TASK STATEMENT:
The answer is a stretch of the material below, returned exactly: the line containing "You are a computer-use", the line containing "Instruction: Click the white number 1 badge", and all lines between.

RECORD EXTRACTS:
■ ■ ■

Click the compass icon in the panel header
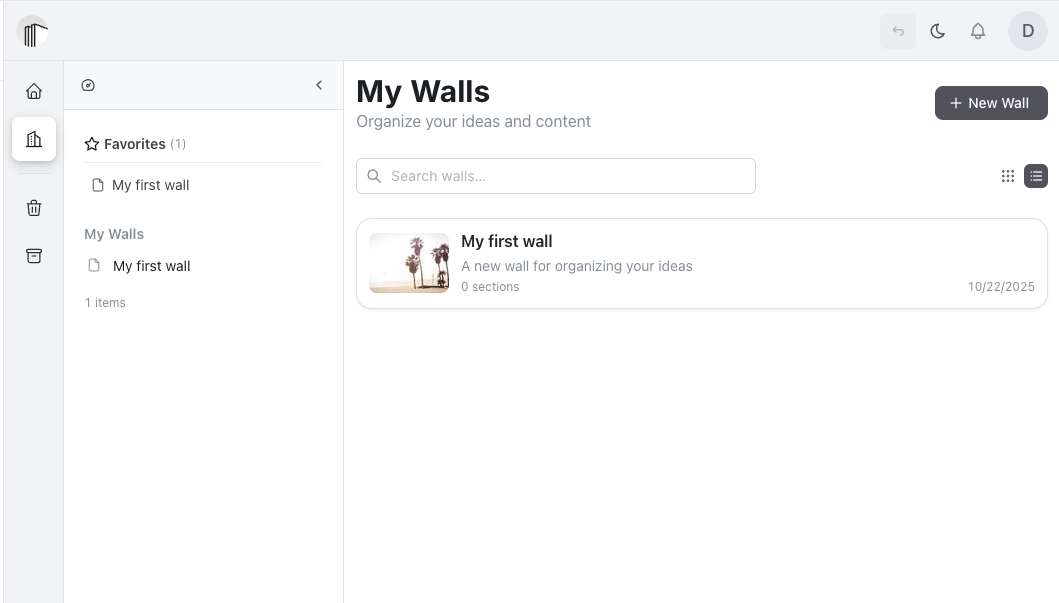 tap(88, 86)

■ ■ ■

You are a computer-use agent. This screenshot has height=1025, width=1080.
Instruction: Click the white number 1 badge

■ ■ ■

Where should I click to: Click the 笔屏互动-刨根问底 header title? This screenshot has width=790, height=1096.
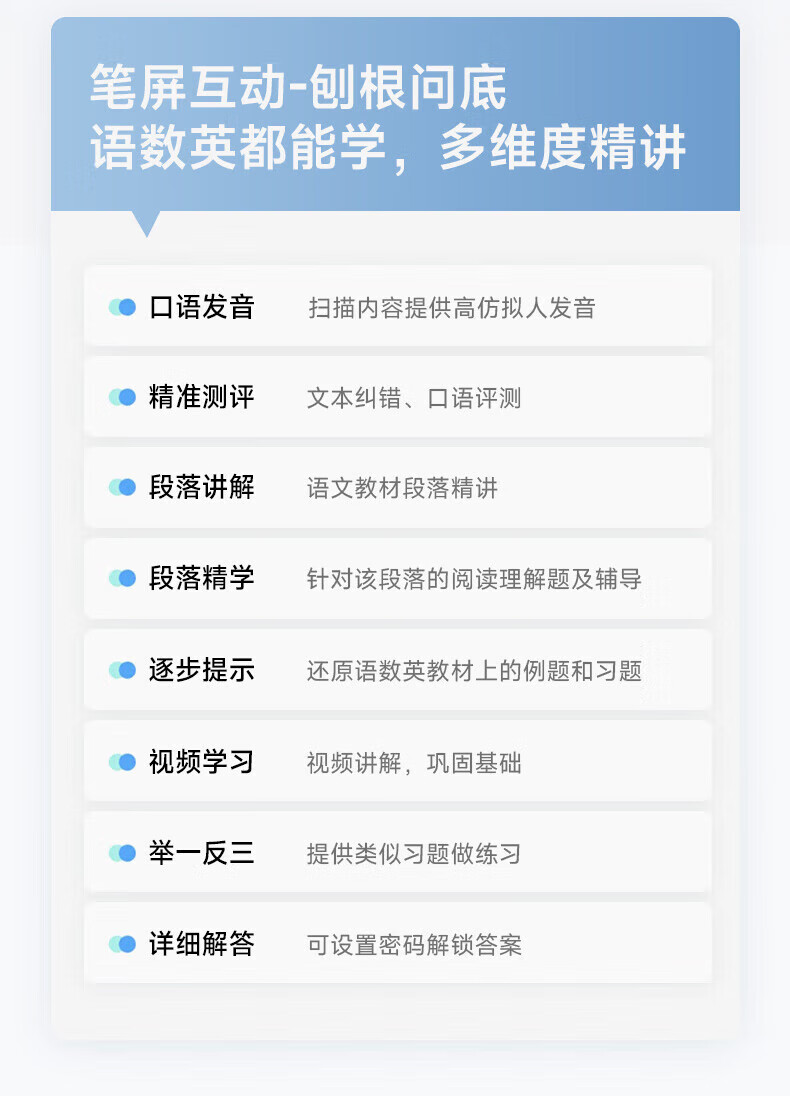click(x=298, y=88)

■ ■ ■

RESPONSE BELOW:
You are a computer-use agent. This screenshot has height=1025, width=1080.
Instruction: Click the white number 1 badge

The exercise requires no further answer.